El Evangelio, ya suficientemente meditado, me enseñó, como deber inseparable, hacer el bien, no matar; perdonar, no vengarme. Y el uso de la razón me dio casi la medida de lo absurdo de una operación que atribuía los frutos de la victoria no a quienes tenían razón, sino a quienes tenían cañones; no a la justicia, sino a la violencia […].
En el «radiante mayo» de 1915, me llamaron a las armas. […]

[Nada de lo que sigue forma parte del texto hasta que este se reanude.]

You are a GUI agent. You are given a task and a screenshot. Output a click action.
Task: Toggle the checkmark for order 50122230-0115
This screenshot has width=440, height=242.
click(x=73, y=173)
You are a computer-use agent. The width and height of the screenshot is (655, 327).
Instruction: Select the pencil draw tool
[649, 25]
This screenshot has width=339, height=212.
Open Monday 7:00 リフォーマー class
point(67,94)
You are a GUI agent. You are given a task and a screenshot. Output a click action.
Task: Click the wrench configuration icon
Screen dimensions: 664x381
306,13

¡Cuántas trompetas, cuántos discursos, cuántas banderas! Todo esto acrecentó en mi espíritu la repugnancia por aquellos enfrentamientos, con gobiernos que, encargados del bien público, cumplían su tarea asesinando a cientos de miles de hijos del pueblo y destruyendo y dejando que se destruyeran los bienes de la nación: el bien público. ¡Pero qué idiota me parecía todo esto! Y sufrí por millones de criaturas, obligadas a creer en la santidad de aquellos asesinatos, una santidad también atestiguada por eclesiásticos que bendijeron cañones destinados a ofender a Dios en la obra maestra de la creación, a matar a Dios en efigie, a llevar a cabo el fratricidio en la persona de hermanos, bautizados, además.

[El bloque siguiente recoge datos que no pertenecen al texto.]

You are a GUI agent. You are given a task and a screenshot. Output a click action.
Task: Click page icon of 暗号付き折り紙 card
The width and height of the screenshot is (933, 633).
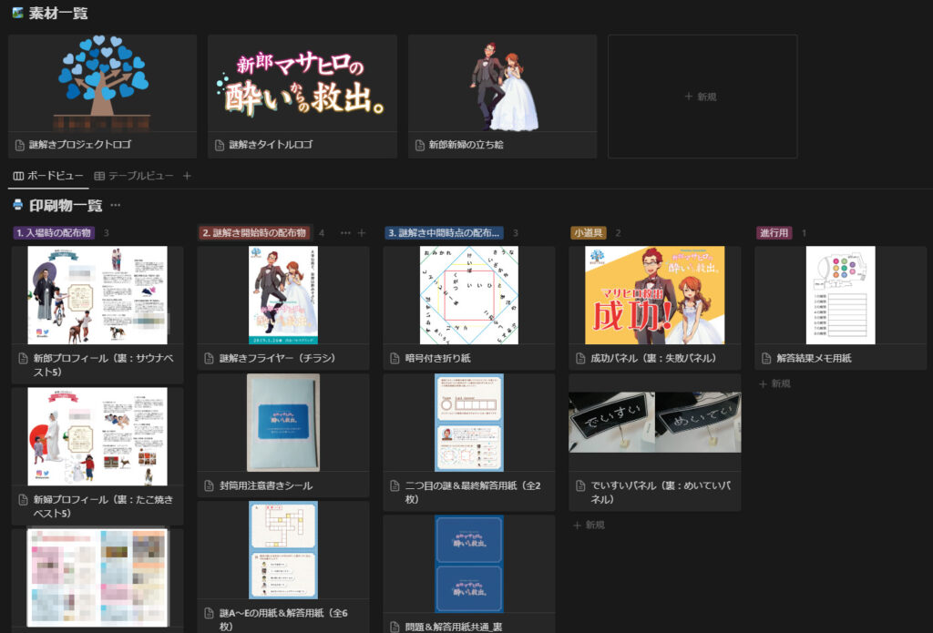(395, 359)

“Vi el absurdo, la estupidez
y, sobre todo, el pecado de la guerra…”.

Como recluta, me enviaron a Módena, donde existía una especie de universidad para la formación de guerreros y líderes. Proveniente de Virgilio y Dante, el estudio de ciertos manuales que enseñaban a engañar al enemigo para matarlo me impactó tanto que, con una imprudencia insuperable, escribí en uno de ellos: – Aquí se aprende la ciencia de la imbecilidad -. Tenía un concepto muy diferente del amor a la patria. De hecho, lo concebía como amor; y amor significa servicio, búsqueda del bien, aumento del bienestar, para la creación de una convivencia más feliz: para el crecimiento, y no para la destrucción, de la vida.
Pero yo era joven y no entendía el razonamiento de los viejos, a quienes no les importaba comprender: se aturdían con desfiles y gritaban consignas para narcotizarse.
[…]
Tras unas semanas, tras graduarme en Módena, volví a casa para ir al frente. Abracé a mi madre, a mi padre, a mis hermanos y hermanas (en mi casa, los abrazos eran muy raros) y tomé el tren. Desde el tren vi el mar por primera vez, mucho más ancho que el Aniene; y fue como si hubiera cumplido con uno de los deberes de mi existencia: en tres días, llegué a las trincheras del Isonzo con el ciento once Regimiento de Infantería.
¡La trinchera! En ella, de la escuela paseé a la vida, entre los brazos de la muerte con las salvas de los cañones. […]
Si disparaba cinco o seis tiros al aire, lo hacía por necesidad: nunca quería apuntar el cañón del fusil hacia las trincheras enemigas, por miedo a matar a un hijo de Dios. […]
Si todos esos días pasados en el fondo de las trincheras, contemplando juncos, matas de zarzas, nubes aburridas y azules brillantes, los hubiéramos dedicado a trabajar, se habría producido una riqueza capaz de satisfacer todas las necesidades por las que se libró la guerra. Claro, pero esto era un razonamiento; y la guerra es un antirrazonamiento.
Igino Giordani
Memorias de un cristiano ingenuo, Ciudad Nueva, Madrid, 2005.